I suspect that it would be much like other manufacturers, i.e.; .060" is the nominal "max". However, if the block is sonically tested to ensure wall thickness, larger bores are indeed possible.


----------



## Eric Animal (Oct 28, 2007)

Jeff, I know it sounds scarey, but I know of several engines that have gone 090 over....the SONIC check is a must first !!!arty:Eric


----------



## geeteeohguy (Feb 2, 2008)

Yes, Eric, I have seen some flatheads go .120" over and more, even. But a Pontiac 400, I haven't seen. But I haven't seen everything, either.If it's an engine that had no core-shift and sonic tested fine, well, the proof is in the pudding. I would be tempted, at .090", to fill the lower portion of the block with block filler, though.....


----------



## Eric Animal (Oct 28, 2007)

**EXCERPTED RECORDS**
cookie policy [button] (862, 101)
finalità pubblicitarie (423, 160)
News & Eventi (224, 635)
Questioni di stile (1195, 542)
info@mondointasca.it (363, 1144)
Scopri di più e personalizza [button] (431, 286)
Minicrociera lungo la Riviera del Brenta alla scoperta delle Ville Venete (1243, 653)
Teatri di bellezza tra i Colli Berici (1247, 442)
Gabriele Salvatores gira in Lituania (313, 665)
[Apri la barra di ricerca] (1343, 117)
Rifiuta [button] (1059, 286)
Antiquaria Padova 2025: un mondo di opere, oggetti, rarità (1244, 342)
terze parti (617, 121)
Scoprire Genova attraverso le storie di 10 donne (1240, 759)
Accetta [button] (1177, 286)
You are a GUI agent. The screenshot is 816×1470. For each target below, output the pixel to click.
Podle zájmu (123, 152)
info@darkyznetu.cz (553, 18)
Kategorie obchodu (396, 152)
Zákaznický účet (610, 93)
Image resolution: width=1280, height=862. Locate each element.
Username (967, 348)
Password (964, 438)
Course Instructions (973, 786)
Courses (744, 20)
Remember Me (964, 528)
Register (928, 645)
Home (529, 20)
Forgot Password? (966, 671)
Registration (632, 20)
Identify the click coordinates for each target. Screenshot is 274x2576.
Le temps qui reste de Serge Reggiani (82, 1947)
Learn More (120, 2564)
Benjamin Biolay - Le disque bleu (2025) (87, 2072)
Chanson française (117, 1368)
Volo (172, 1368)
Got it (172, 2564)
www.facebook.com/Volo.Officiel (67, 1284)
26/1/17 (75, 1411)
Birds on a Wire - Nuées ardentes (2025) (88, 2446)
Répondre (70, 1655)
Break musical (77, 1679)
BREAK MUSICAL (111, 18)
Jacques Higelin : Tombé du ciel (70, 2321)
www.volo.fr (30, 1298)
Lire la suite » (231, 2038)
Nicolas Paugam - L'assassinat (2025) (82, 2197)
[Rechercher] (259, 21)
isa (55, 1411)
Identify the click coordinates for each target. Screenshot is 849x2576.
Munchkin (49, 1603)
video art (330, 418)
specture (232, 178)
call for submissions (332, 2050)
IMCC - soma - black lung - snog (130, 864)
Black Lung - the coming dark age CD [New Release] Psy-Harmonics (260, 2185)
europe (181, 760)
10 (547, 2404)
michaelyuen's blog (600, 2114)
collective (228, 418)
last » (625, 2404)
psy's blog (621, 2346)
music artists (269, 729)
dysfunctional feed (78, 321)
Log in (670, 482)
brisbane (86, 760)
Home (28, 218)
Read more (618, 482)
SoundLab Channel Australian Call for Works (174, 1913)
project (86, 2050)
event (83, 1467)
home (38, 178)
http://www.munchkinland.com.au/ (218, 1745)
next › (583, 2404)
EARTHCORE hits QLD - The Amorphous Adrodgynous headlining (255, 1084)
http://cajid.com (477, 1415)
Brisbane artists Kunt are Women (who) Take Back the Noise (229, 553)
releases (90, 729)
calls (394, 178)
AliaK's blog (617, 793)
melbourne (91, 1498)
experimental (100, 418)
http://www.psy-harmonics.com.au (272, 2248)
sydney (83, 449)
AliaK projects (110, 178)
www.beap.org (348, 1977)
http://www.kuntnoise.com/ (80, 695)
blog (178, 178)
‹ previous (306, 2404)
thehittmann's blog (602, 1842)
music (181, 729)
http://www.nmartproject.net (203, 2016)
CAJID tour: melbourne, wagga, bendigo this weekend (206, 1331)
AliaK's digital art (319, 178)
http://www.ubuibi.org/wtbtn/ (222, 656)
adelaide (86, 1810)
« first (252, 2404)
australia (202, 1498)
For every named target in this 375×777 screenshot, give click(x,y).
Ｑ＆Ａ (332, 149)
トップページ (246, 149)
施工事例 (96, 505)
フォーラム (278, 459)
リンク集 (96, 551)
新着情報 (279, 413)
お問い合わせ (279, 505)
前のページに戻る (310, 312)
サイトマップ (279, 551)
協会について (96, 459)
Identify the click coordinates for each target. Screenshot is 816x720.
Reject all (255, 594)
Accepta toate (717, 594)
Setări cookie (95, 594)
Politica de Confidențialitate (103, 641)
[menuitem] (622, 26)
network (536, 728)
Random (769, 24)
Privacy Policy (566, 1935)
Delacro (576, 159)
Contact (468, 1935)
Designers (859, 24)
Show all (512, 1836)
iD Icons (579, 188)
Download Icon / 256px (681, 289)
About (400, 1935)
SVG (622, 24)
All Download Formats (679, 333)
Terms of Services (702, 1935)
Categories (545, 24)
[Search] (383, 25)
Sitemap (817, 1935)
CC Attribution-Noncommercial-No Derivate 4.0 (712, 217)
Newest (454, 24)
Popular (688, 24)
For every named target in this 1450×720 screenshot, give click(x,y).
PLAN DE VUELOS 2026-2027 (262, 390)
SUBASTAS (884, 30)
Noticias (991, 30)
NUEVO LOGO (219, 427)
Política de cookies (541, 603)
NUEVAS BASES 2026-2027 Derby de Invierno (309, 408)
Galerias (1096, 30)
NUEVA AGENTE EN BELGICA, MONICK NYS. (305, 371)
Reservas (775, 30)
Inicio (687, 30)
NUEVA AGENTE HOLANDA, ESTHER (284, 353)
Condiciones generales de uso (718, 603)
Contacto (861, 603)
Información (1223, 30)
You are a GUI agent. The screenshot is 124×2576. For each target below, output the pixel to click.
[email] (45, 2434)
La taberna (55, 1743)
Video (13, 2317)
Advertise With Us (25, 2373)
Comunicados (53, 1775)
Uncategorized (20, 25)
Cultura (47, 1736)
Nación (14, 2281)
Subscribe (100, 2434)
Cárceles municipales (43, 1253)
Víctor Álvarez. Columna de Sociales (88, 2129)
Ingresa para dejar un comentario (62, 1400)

**INSTRUCTION 1**
Write out the passage of the engine-boring thread starting at "## geeteeohguy (Feb" and ending at "block filler, though.....".
**INSTRUCTION 2**
In the engine-boring thread, what does geeteeohguy say he would be tempted to do at .090" over?
The entries have nothing to do with the engine-boring thread.

**FULL OUTPUT 1**
## geeteeohguy (Feb 2, 2008)

Yes, Eric, I have seen some flatheads go .120" over and more, even. But a Pontiac 400, I haven't seen. But I haven't seen everything, either.If it's an engine that had no core-shift and sonic tested fine, well, the proof is in the pudding. I would be tempted, at .090", to fill the lower portion of the block with block filler, though.....

**FULL OUTPUT 2**
Fill the lower portion of the block with block filler.